Once Elwood found out about Invisalign, which are clear, removable appliances that subtly adjust the teeth, he knew he’d found a way to get the smile he was after. Invisalign straightens by using a series of “aligners”—essentially trays that are customized to the teeth. Every week or two during treatment, the patient swaps one tray for the next in the series, which straightens the teeth a little bit at a time. Treatment with Invisalign is more comfortable than braces, and the results are predictable.

Today, Elwood has a big smile that he proudly uses every chance he gets.

Although Elwood was always outgoing, he’d undoubtedly been judged throughout his life for his smile. While the old adage “You can’t judge a book by its cover” is certainly true, it’s an undeniable fact of life that humans tend to make snap judgments about others based solely on appearance.

Distinctive facial features—such as crooked teeth—can make a person an easy target for ridicule. Political cartoons and caricatures certainly highlight perceived “flaws” in a person’s appearance (such as “imperfect” teeth) as a way of making them look unintelligent or untrustworthy. Children with protruding or extremely crooked teeth are particularly prone to mistreatment, not only by peers but also by teachers and coaches. That lone feature, an imperfect smile, can make a child an easy mark for bullies to inflict psychological and emotional pain. Being judged for appearance at such an early age can have crippling, long-term effects.

What’s worse is that children treated as unintelligent simply because of crooked teeth can begin to believe in that misjudgment. As a result, their performance often dips, mirroring the image that is being projected onto them by the taunts and teasing.

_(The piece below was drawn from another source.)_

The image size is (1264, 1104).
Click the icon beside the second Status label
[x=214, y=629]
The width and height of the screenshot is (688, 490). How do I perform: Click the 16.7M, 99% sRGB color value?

And the bullying doesn’t stop at childhood. Crooked teeth in teens can significantly affect their social standing, and an unflattering smile can even impact a person’s success in life. Imagine having an unattractive smile and going up against someone with a straight, sparkling teeth in an interview. Research has even shown that attractive people get more callbacks for interviews, are hired quicker, and even get more promotions.

So, being able to flash an attractive smile isn’t just an aesthetic advantage. Studies in which photos of people with awkward smiles were shown to a random group found that the people in the photos were largely perceived to be unintelligent, unsophisticated, or even dishonest. Those same photos were shown to the same group again, only this time with corrected smiles, and the subjects were viewed in a far more favorable light. When it comes to getting a job, being shown respect, or finding a romantic partner, people with unattractive teeth are at a serious disadvantage.

For these reasons and more, orthodontic work is one of the best overall values in health care. Not only does it give you a beautiful smile, but it lets you show your best you to the world. Just ask Elwood.